R: Function for fitting several sequential sampling confidence...

fitRTConfModels {dynConfiR}

R Documentation

Function for fitting several sequential sampling confidence models in parallel

Description

This function is a wrapper of the function fitConfModel (see there for more information). It calls the function for every possible combination of model and participant in model and data respectively. Also, see dWEV, d2DSD, dDDMConf, and dRM for more information about the parameters.

Usage

fitRTConfModels(data, models = c("dynaViTE", "2DSD", "PCRMt"),
  nRatings = NULL, fixed = list(sym_thetas = FALSE), restr_tau = Inf,
  grid_search = TRUE, opts = list(), optim_method = "bobyqa",
  logging = FALSE, precision = 1e-05, parallel = TRUE, n.cores = NULL,
  ...)

Arguments

`data`	a `data.frame` where each row is one trial, containing following variables (column names can be changed by passing additional arguments of the form `condition="contrast"`): `condition` (not necessary; for different levels of stimulus quality, will be transformed to a factor), `rating` (discrete confidence judgments, should be given as integer vector; otherwise will be transformed to integer), `rt` (giving the reaction times for the decision task), either 2 of the following (see details for more information about the accepted formats): `stimulus` (encoding the stimulus category in a binary choice task), `response` (encoding the decision response), `correct` (encoding whether the decision was correct; values in 0, 1) `sbj` (giving the subject ID; the models given in the second argument are fitted for each subject individually. (Furthermore, if `logging = TRUE`, the ID is used in files saved with interim results and logging messages.))
`models`	character vector with following possible elements "dynWEV", "2DSD", "IRM", "PCRM", "IRMt", and "PCRMt" for the models to be fit.
`nRatings`	integer. Number of rating categories.
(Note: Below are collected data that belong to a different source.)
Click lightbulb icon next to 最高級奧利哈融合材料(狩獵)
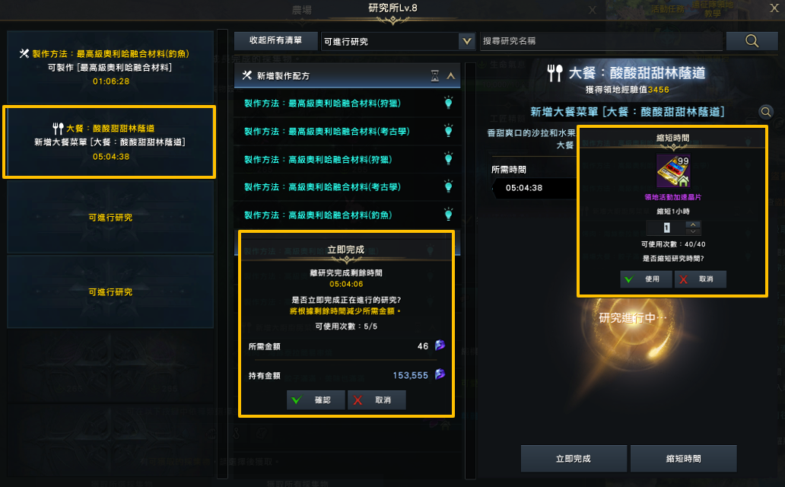785x487 pixels. point(448,103)
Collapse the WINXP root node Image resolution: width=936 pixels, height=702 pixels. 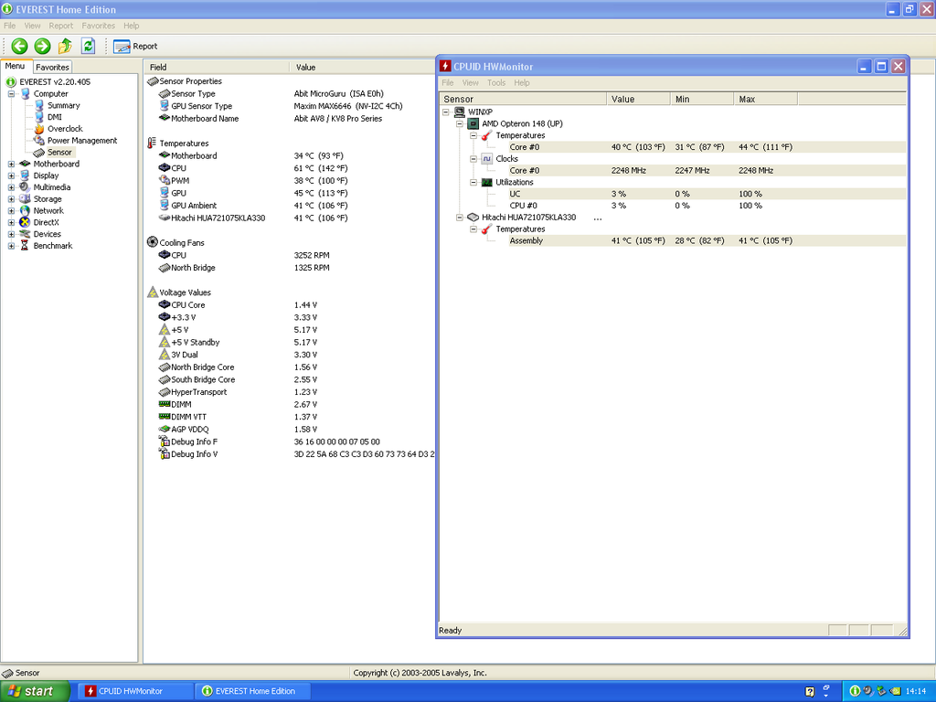445,112
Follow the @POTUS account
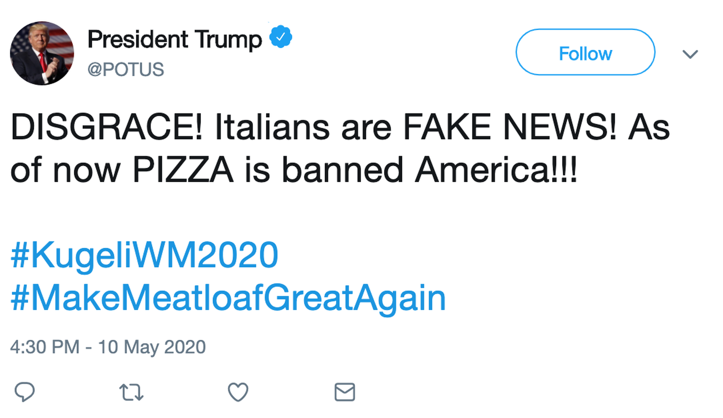 pyautogui.click(x=585, y=52)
If `NULL`, the maximum of `rating` and `length(unique(rating))` is used. This argument is especially important for data sets where not the whole range of rating categories is realized. If given, ratings has to be given as factor or integer.
`fixed`	list. List with parameter value pairs for parameters that should not be fitted. (see Details).
`restr_tau`	numerical or `Inf` or `"simult_conf"`. Used for 2DSD and dynWEV only. Upper bound for tau. Fits will be in the interval (0,`restr_tau`). If `FALSE` tau will be unbound. For `"simult_conf"`, see the documentation of `d2DSD` and `dWEV`
`grid_search`	logical. If `FALSE`, the grid search before the optimization algorithm is omitted. The fitting is then started with a mean parameter set from the default grid. (Default: `TRUE`)
`opts`	list. A list for more control options in the optimization routines (depending on the `optim_method`). See details for more information.
`optim_method`	character. Determines which optimization function is used for the parameter estimation. Either `"bobyqa"` (default), `"L-BFGS-B"` or `"Nelder-Mead"`. `"bobyqa"` uses a box-constrained optimization with quadratic interpolation. (See `bobyqa` for more information.) The first two use a box-constraint optimization. For Nelder-Mead a transfinite function rescaling is used (i.e. the constrained arguments are suitably transformed to the whole real line).
`logging`	logical. If `TRUE`, a folder 'autosave/fitmodel' is created and messages about the process are printed in a logging file and to console (depending on OS). Additionally intermediate results are saved in a `.RData` file with the participant ID in the name.
`precision`	numerical scalar. For 2DSD and dynWEV only. Precision of calculation. (in the respective models) for the density functions (see `dWEV` for more information).
`parallel`	"models", "single", "both" or `FALSE`. If `FALSE` no parallelization is used in the fitting process. If "models" the fitting process is parallelized over participants and models (i.e. over the calls for fitting functions). If "single" parallelization is used within the fitting processes (over initial grid search and optimization processes for different start points, but see `fitRTConf`). If "both", parallelization is done hierarchical. For small number of models and participants "single" or "both" is preferable. Otherwise, you may use "models".
`n.cores`	integer vector or `NULL`. If `parallel` is "models" or "single", a single integer for the number of cores used for parallelization is required. If `parallel` is "both", two values are required. The first for the number of parallel model-participant combinations and the second for the parallel processes within the fitting procedures (this may be specified to match the `nAttemps`-Value in the `opts` argument. If `NULL` (default) the number of available cores -1 is used. If `NULL` and `parallel` is "both", the cores will be used for model-participant-parallelization, only.
`...`	Possibility of giving alternative variable names in data frame (in the form `condition = "SOA"`, or `response="pressedKey"`).

Details

The fitting involves a first grid search through an initial grid. Then the best nAttempts parameter sets are chosen for an optimization, which is done with an algorithm, depending on the argument optim-method. The Nelder-Mead algorithm uses the R function optim. The optimization routine is restarted nRestarts times with the starting parameter set equal to the best parameters from the previous routine.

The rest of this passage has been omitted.